Ты громи-ка, громи ты тещу-матушку,
А молодую-то жену я и сам убью!
Евлампия пела всё громче и громче; особенно сильно протянула она последние слова. Слёткин всё лежал на спине да посмеивался, а она всё как будто кружила около него.
– Вишь ты! – промолвил он наконец. – И чего им только в голову не взбредет!
– А что? – спросила Евлампия. Слёткин слегка приподнял голову.
– Что? Какие ты это речи произносишь?
– Из песни, Володя, ты сам знаешь, слова не выкинешь, – отвечала Евлампия, обернулась и увидела меня. Мы оба разом вскрикнули, и оба бросились в разные стороны.
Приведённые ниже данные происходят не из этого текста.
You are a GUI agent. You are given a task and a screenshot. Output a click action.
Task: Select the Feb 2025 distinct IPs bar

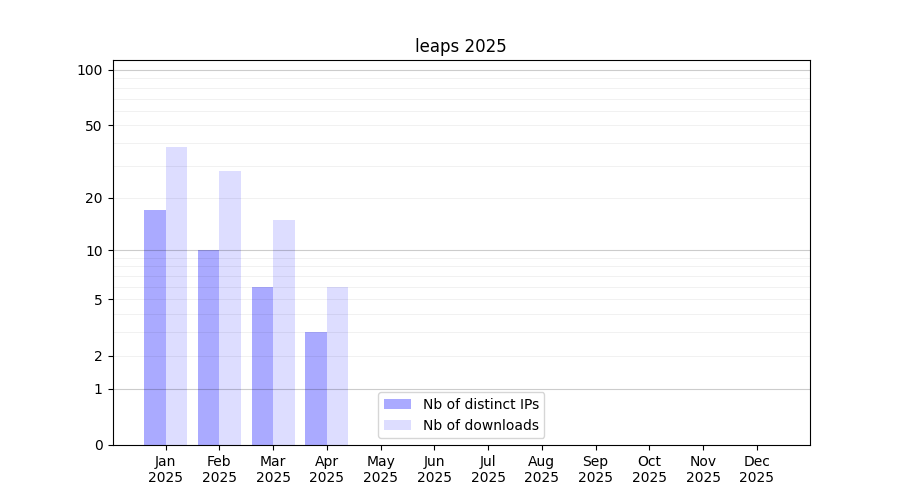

Я поспешно выбрался из рощи – и, перейдя узенькую полянку, очутился перед харловским садом.
XX
Мне некогда да и не к чему было размышлять о том, что я увидел. Только вспомнилось мне слово «присуха», которое я недавно пред тем узнал и значению которого я много дивился. Я пошел вдоль садового плетня и чрез несколько мгновений из-за серебристых тополей (они еще не потеряли ни одного листа и пышно ширились и блестели) увидал двор и флигели Мартына Петровича. Вся усадьба показалась мне подчищенной и подтянутой; всюду замечались следы постоянного и строгого надзора. Анна Мартыновна появилась на крыльце и, прищурив свои бледно-голубые глаза, долго глядела в направлении рощи.
– Барина видел? – спросила она проходившего по двору мужика.
– Владимир Васильича? – отвечал тот, схватив с головы шапку. – Он никак в рощу пошел.
– Знаю, что в рощу. Не вернулся он? Не видал его?
– Не видал… нетути.
Мужик продолжал стоять без шапки перед Анной Мартыновной.
– Ну, ступай, – проговорила она. – Или нет… постой… Мартын Петрович где? Знаешь?
– А Мартын эвто Петрович, – отвечал мужик певучим голосом, попеременно приподнимая то правую, то левую руку, словно показывая куда-то, – сидит тамотка у пруда, с удою. В камыше сидит и с удою. Рыбу, что ль, ловит, бог его знает.
– Хорошо… Ступай, – повторила Анна Мартыновна, – да подбери колесо, вишь, валяется.
Мужик побежал исполнять ее приказание, а она постояла еще несколько минут на крыльце и всё смотрела в направлении рощи. Потом она тихонько погрозилась одной рукой и медленно вернулась в дом.
– Аксютка! – раздался ее повелительный голос за дверью.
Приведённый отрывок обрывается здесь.